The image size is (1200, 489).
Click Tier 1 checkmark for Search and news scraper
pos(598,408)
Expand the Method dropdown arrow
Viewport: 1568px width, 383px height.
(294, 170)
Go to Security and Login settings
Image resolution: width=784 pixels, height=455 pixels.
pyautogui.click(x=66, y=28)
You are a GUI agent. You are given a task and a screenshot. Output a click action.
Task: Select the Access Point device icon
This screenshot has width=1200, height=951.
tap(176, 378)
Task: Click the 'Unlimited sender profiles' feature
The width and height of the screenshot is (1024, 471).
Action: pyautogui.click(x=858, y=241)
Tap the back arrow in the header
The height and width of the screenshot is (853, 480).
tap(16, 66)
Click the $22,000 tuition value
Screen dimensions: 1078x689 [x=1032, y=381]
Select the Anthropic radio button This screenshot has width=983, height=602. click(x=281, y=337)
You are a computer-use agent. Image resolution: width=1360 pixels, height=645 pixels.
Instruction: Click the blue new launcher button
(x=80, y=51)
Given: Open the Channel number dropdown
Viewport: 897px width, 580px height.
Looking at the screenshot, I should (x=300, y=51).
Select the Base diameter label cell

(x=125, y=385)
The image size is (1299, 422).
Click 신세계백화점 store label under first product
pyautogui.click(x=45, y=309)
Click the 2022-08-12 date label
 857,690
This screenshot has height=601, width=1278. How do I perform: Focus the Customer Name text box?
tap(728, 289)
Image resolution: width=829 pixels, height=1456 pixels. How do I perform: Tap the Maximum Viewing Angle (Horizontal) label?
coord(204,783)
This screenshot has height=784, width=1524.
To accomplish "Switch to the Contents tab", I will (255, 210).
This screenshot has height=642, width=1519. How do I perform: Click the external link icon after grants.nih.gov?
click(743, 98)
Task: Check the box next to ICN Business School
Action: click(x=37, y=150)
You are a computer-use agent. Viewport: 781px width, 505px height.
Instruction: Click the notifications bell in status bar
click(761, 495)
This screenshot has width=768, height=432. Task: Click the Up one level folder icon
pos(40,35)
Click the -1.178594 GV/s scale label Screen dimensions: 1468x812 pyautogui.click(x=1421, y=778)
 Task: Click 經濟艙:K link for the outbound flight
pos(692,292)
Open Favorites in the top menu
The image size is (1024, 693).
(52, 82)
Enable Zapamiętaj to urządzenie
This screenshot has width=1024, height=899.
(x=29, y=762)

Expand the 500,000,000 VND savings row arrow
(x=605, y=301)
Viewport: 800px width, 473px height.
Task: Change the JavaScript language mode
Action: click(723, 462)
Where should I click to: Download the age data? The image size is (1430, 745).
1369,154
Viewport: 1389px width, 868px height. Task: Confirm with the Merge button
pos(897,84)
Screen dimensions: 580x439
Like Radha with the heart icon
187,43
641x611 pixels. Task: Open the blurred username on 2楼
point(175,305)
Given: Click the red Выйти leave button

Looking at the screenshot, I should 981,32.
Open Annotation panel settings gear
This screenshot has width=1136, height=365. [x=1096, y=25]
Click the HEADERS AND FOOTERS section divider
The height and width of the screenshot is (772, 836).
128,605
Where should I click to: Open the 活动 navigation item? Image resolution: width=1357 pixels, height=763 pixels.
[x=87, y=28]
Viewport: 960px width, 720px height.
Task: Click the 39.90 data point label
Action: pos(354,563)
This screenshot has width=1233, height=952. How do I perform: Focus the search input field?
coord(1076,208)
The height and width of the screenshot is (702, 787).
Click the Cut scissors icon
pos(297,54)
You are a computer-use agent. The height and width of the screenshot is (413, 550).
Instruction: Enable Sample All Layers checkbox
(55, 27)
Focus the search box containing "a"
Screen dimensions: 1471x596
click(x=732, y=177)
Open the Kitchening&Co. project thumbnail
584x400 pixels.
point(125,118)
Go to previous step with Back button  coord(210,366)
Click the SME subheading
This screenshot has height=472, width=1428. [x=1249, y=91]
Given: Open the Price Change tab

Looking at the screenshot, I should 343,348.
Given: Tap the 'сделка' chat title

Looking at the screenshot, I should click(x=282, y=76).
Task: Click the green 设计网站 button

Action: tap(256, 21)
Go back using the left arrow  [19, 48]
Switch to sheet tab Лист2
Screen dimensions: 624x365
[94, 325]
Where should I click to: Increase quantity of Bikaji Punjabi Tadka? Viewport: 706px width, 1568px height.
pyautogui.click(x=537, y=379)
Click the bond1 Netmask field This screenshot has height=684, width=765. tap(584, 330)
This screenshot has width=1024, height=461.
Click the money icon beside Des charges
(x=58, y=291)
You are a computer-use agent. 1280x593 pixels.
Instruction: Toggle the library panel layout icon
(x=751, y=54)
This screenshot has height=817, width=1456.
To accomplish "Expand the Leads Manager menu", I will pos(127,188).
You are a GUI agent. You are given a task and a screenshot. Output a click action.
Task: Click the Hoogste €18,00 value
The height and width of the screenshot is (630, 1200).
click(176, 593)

**Your instructions**
Retype the material word for word, including every line.

**Exercise output**
The image size is (1200, 489).
Click Tier 1 checkmark for Search and news scraper
pos(598,408)
Expand the Method dropdown arrow
Viewport: 1568px width, 383px height.
(294, 170)
Go to Security and Login settings
Image resolution: width=784 pixels, height=455 pixels.
pyautogui.click(x=66, y=28)
You are a GUI agent. You are given a task and a screenshot. Output a click action.
Task: Select the Access Point device icon
This screenshot has width=1200, height=951.
tap(176, 378)
Task: Click the 'Unlimited sender profiles' feature
The width and height of the screenshot is (1024, 471).
Action: pyautogui.click(x=858, y=241)
Tap the back arrow in the header
The height and width of the screenshot is (853, 480).
tap(16, 66)
Click the $22,000 tuition value
Screen dimensions: 1078x689 [x=1032, y=381]
Select the Anthropic radio button This screenshot has width=983, height=602. click(x=281, y=337)
You are a computer-use agent. Image resolution: width=1360 pixels, height=645 pixels.
Instruction: Click the blue new launcher button
(x=80, y=51)
Given: Open the Channel number dropdown
Viewport: 897px width, 580px height.
Looking at the screenshot, I should (x=300, y=51).
Select the Base diameter label cell

(x=125, y=385)
The image size is (1299, 422).
Click 신세계백화점 store label under first product
pyautogui.click(x=45, y=309)
Click the 2022-08-12 date label
 857,690
This screenshot has height=601, width=1278. How do I perform: Focus the Customer Name text box?
tap(728, 289)
Image resolution: width=829 pixels, height=1456 pixels. How do I perform: Tap the Maximum Viewing Angle (Horizontal) label?
coord(204,783)
This screenshot has height=784, width=1524.
To accomplish "Switch to the Contents tab", I will (255, 210).
This screenshot has height=642, width=1519. How do I perform: Click the external link icon after grants.nih.gov?
click(743, 98)
Task: Check the box next to ICN Business School
Action: click(x=37, y=150)
You are a computer-use agent. Viewport: 781px width, 505px height.
Instruction: Click the notifications bell in status bar
click(761, 495)
This screenshot has width=768, height=432. Task: Click the Up one level folder icon
pos(40,35)
Click the -1.178594 GV/s scale label Screen dimensions: 1468x812 pyautogui.click(x=1421, y=778)
 Task: Click 經濟艙:K link for the outbound flight
pos(692,292)
Open Favorites in the top menu
The image size is (1024, 693).
(52, 82)
Enable Zapamiętaj to urządzenie
This screenshot has width=1024, height=899.
(x=29, y=762)

Expand the 500,000,000 VND savings row arrow
(x=605, y=301)
Viewport: 800px width, 473px height.
Task: Change the JavaScript language mode
Action: click(723, 462)
Where should I click to: Download the age data? The image size is (1430, 745).
1369,154
Viewport: 1389px width, 868px height. Task: Confirm with the Merge button
pos(897,84)
Screen dimensions: 580x439
Like Radha with the heart icon
187,43
641x611 pixels. Task: Open the blurred username on 2楼
point(175,305)
Given: Click the red Выйти leave button

Looking at the screenshot, I should 981,32.
Open Annotation panel settings gear
This screenshot has width=1136, height=365. [x=1096, y=25]
Click the HEADERS AND FOOTERS section divider
The height and width of the screenshot is (772, 836).
128,605
Where should I click to: Open the 活动 navigation item? Image resolution: width=1357 pixels, height=763 pixels.
[x=87, y=28]
Viewport: 960px width, 720px height.
Task: Click the 39.90 data point label
Action: pos(354,563)
This screenshot has width=1233, height=952. How do I perform: Focus the search input field?
coord(1076,208)
The height and width of the screenshot is (702, 787).
Click the Cut scissors icon
pos(297,54)
You are a computer-use agent. The height and width of the screenshot is (413, 550).
Instruction: Enable Sample All Layers checkbox
(55, 27)
Focus the search box containing "a"
Screen dimensions: 1471x596
click(x=732, y=177)
Open the Kitchening&Co. project thumbnail
584x400 pixels.
point(125,118)
Go to previous step with Back button  coord(210,366)
Click the SME subheading
This screenshot has height=472, width=1428. [x=1249, y=91]
Given: Open the Price Change tab

Looking at the screenshot, I should 343,348.
Given: Tap the 'сделка' chat title

Looking at the screenshot, I should click(x=282, y=76).
Task: Click the green 设计网站 button

Action: tap(256, 21)
Go back using the left arrow  [19, 48]
Switch to sheet tab Лист2
Screen dimensions: 624x365
[94, 325]
Where should I click to: Increase quantity of Bikaji Punjabi Tadka? Viewport: 706px width, 1568px height.
pyautogui.click(x=537, y=379)
Click the bond1 Netmask field This screenshot has height=684, width=765. tap(584, 330)
This screenshot has width=1024, height=461.
Click the money icon beside Des charges
(x=58, y=291)
You are a computer-use agent. 1280x593 pixels.
Instruction: Toggle the library panel layout icon
(x=751, y=54)
This screenshot has height=817, width=1456.
To accomplish "Expand the Leads Manager menu", I will pos(127,188).
You are a GUI agent. You are given a task and a screenshot. Output a click action.
Task: Click the Hoogste €18,00 value
The height and width of the screenshot is (630, 1200).
click(176, 593)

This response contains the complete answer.